An AI can simulate an economy millions of times to create fairer tax policy

Deep reinforcement learning has trained AIs to beat humans at complex games like Go and StarCraft. Could it also do a better job at running the economy?

Will Douglas Heavenarchive page

May 5, 2020

Tony Webster / Flickr

Income inequality is one of the overarching problems of economics. One of the most effective tools policymakers have to address it is taxation: governments collect money from people according to what they earn and redistribute it either directly, via welfare schemes, or indirectly, by using it to pay for public projects. But though more taxation can lead to greater equality, taxing people too much can discourage them from working or motivate them to find ways to avoid paying—which reduces the overall pot.

Getting the balance right is not easy. Economists typically rely on assumptions that are hard to validate. People’s economic behavior is complex, and gathering data about it is hard. Decades of economic research has wrestled with designing the best tax policy, but it remains an open problem.

Scientists at the US business technology company Salesforce think AI can help. Led by Richard Socher, the team has developed a system called the AI Economist that uses reinforcement learning—the same sort of technique behind DeepMind’s AlphaGo and AlpahZero—to identify optimal tax policies for a simulated economy. The tool is still relatively simple (there’s no way it could include all the complexities of the real world or human behavior), but it is a promising first step toward evaluating policies in an entirely new way. “It would be amazing to make tax policy less political and more data driven,” says team member Alex Trott.

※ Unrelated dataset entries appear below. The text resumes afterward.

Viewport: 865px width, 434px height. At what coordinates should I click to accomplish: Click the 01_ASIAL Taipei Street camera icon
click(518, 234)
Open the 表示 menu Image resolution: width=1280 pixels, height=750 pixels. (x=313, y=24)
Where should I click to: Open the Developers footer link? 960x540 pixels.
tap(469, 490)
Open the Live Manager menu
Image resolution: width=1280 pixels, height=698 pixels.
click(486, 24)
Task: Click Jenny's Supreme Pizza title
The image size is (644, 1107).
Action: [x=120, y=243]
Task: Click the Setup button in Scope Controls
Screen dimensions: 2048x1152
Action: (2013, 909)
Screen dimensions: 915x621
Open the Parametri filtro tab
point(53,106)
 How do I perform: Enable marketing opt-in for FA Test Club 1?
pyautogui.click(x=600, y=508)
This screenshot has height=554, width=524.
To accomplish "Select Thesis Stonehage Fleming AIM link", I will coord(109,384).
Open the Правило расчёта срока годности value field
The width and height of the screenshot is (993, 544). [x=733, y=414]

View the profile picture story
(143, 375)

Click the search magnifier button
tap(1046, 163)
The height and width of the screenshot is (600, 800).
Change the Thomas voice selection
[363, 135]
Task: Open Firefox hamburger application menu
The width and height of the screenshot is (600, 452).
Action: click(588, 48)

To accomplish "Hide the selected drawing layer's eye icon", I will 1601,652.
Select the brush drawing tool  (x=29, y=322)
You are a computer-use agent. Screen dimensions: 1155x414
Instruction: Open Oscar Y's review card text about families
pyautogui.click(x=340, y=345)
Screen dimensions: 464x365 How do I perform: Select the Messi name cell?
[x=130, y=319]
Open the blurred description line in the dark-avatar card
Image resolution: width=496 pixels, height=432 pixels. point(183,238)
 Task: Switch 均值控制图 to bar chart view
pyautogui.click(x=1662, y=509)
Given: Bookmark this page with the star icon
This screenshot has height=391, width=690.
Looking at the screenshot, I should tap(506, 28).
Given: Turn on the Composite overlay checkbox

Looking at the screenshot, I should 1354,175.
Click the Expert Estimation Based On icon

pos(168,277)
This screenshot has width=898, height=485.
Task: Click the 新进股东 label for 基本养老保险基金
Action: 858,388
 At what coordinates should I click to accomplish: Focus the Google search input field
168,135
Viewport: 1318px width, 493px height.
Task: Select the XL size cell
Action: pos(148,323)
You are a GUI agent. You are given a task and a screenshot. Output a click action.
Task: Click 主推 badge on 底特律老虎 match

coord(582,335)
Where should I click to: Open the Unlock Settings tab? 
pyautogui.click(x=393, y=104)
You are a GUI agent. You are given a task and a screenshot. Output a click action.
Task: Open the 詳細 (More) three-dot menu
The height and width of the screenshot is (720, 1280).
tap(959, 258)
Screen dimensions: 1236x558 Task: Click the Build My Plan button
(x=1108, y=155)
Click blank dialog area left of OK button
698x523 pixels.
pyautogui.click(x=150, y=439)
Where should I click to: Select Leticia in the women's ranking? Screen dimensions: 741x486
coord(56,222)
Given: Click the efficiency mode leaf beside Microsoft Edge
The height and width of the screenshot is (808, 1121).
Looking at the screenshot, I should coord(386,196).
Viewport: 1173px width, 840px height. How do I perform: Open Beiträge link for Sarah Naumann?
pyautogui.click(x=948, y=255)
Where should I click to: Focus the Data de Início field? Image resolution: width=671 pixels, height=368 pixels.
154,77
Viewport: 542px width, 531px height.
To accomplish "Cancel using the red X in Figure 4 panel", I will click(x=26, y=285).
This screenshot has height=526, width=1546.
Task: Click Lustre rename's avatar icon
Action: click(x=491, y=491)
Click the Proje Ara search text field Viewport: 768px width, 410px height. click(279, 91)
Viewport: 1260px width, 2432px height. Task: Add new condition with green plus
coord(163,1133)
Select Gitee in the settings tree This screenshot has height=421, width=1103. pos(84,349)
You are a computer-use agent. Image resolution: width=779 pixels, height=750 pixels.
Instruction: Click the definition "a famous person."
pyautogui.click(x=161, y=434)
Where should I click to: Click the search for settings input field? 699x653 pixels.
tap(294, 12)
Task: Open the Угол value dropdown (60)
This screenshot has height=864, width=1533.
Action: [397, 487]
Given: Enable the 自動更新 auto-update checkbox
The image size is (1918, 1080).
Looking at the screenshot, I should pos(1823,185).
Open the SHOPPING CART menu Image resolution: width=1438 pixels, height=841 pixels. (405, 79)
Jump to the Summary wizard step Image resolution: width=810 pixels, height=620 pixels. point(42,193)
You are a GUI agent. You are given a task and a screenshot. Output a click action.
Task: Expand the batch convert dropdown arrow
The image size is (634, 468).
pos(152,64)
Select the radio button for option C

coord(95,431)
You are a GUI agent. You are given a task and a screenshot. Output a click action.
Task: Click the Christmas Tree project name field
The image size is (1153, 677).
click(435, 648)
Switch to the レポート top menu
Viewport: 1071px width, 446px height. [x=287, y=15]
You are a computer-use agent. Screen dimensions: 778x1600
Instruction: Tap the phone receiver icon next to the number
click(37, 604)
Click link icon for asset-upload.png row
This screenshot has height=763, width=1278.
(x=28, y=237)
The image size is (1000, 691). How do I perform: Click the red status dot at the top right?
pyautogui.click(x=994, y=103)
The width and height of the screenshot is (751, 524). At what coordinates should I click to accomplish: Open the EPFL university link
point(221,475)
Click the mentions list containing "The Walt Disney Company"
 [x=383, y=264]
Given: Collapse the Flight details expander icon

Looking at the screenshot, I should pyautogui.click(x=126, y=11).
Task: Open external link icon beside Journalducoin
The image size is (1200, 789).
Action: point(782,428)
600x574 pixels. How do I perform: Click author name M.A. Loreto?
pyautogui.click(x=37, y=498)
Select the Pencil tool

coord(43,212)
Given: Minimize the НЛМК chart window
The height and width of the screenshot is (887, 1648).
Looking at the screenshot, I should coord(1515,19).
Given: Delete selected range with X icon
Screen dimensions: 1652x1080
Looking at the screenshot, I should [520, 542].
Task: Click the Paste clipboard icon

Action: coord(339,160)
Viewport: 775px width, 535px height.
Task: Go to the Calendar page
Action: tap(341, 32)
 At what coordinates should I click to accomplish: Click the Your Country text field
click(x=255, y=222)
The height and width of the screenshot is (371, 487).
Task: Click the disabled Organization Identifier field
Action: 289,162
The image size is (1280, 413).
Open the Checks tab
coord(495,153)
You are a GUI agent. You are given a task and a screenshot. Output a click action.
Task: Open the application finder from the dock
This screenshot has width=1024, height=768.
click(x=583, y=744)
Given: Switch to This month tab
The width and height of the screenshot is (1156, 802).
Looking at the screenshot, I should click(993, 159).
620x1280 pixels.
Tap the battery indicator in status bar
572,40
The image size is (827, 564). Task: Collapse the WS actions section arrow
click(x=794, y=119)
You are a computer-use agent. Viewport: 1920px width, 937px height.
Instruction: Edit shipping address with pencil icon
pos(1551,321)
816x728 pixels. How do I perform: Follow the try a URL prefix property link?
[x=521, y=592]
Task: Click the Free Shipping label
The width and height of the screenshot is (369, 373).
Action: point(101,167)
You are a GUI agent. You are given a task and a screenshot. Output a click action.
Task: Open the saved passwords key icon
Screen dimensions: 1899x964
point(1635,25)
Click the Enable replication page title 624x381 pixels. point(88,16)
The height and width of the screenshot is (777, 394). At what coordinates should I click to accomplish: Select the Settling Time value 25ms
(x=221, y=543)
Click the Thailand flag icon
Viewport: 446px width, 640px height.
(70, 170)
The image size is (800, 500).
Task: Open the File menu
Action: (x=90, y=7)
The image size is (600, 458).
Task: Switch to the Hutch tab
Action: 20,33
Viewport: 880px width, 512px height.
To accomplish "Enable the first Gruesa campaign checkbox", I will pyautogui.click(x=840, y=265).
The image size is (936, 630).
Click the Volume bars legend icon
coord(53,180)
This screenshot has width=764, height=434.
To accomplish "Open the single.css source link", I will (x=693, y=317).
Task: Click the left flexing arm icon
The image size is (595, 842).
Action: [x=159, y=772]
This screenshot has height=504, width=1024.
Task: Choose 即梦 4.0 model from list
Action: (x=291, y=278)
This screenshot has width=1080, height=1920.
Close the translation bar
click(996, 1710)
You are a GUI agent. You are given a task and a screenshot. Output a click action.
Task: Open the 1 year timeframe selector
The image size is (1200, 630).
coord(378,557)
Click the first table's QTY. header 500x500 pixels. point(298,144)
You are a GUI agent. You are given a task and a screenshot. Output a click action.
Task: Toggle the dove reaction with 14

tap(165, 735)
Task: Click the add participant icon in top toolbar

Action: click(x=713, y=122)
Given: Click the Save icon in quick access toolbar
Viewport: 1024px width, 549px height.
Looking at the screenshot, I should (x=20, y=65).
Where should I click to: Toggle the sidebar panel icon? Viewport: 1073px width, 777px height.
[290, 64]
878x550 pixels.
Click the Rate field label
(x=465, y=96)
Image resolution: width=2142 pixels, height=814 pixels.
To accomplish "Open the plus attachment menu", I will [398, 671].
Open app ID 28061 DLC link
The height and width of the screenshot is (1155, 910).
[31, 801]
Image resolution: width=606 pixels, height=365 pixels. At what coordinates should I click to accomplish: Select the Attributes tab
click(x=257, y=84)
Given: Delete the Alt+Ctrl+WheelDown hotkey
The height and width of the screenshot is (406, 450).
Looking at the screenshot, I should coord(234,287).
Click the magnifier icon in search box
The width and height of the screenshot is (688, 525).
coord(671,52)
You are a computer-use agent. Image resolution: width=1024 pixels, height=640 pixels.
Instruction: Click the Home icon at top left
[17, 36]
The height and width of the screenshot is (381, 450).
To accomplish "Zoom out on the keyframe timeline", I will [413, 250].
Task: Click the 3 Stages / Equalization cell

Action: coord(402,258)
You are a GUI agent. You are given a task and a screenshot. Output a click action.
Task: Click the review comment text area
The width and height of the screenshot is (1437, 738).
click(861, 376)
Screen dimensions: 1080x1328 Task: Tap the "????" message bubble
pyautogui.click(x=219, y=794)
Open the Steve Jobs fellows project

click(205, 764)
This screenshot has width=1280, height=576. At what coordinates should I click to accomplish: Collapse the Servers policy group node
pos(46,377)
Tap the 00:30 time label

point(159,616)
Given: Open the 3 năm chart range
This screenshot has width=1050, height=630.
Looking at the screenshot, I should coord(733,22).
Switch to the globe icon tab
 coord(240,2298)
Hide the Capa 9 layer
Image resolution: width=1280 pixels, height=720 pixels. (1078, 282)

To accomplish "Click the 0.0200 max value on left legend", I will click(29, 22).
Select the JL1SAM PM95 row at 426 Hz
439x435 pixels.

In one early result, the AI found a policy that—in terms of maximizing both productivity and income equality—was 16% fairer than a state-of-the-art progressive tax framework studied by academic economists. The improvement over current US policy was even greater. “I think it's a totally interesting idea,” says Blake LeBaron at Brandeis University in Massachusetts, who has used neural networks to model financial markets.

In the simulation, four AI workers are each controlled by their own reinforcement-learning models. They interact with a two-dimensional world, gathering wood and stone and either trading these resources with others or using them to build houses, which earns them money. The workers have different levels of skill, which leads them to specialize. Lower-skilled workers learn they do better if they gather resources, and higher-skilled ones learn they do better if they buy resources to build houses. At the end of each simulated year, all workers are taxed at a rate devised by an AI-controlled policymaker, which is running its own reinforcement-learning algorithm. The policymaker’s goal is to boost both the productivity and the income of all workers. The AIs converge on optimal behavior by repeating the simulation millions of times.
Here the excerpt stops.